Enquanto formávamos essa tribo, a morte nos visitou e foi muito difícil. Sempre é difícil tê-la por perto. Como a febre. E logo nos primeiros rituais, a vida nos respondeu com uma explosão severina: chegou o Davi, primeiro filho do espanca!. Nós vivemos juntos o ciclo natural da vida. E não há proximidade maior que essa. Não há teorema, lei, axioma, tese, teoria que explique o sentimento de vida. O desejo de vida contido no nascimento e na morte também. Então, durante o Congresso, nosso discurso fez-se. Diante de nós. A vida foi muito maior. Nosso conhecimento foi pouco. Nossa técnica foi pouca. Foi mínima, diante do que a vida nos disse:
“E não há melhor resposta
que o espetáculo da vida:
vê-la desfiar seu fio,
que também se chama vida,
ver a fábrica que ela mesma,
teimosamente, se fabrica,
vê-la brotar como há pouco
em nova vida explodida;
mesmo quando é assim pequena
a explosão, como a ocorrida;
mesmo quando é a explosão
como a de há pouco, franzina;
mesmo quando é a explosão
de uma vida severina.”
(João Cabral de Melo Neto – Morte e Vida Severina)

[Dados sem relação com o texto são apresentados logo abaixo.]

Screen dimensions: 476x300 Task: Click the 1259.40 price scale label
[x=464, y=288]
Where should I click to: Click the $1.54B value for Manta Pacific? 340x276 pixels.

Nunca dediquei um trabalho a alguém. Mas em se tratando do Congresso, torna-se impossível não fazê-lo, me desculpem. Este trabalho é dedicado aos meus pais (pela possibilidade de sonhar em outras línguas) e aos meus irmãos (porque a morte não é o contrário da vida). Y a dotos mustedes, Goncresistas-Tafores, chumas grafias.
Isabel Stewart:
…
Dos medos mais privados aos mais coletivos, do medo de galinha ao medo de sentir medo, muito foi pesquisado e discutido durante a montagem do “Congresso Internacional do Medo”. Mas talvez o mais desconcertante tenha sido a experiência do fim: a vida empurrou a morte pra dentro da sala de ensaio de forma tão contundente que me fez sentir medo. Nada de novo sobre nossa condição fugaz no mundo. O que assusta é a indiferença do tempo, que segue independente da nossa presença ou não em seu curso.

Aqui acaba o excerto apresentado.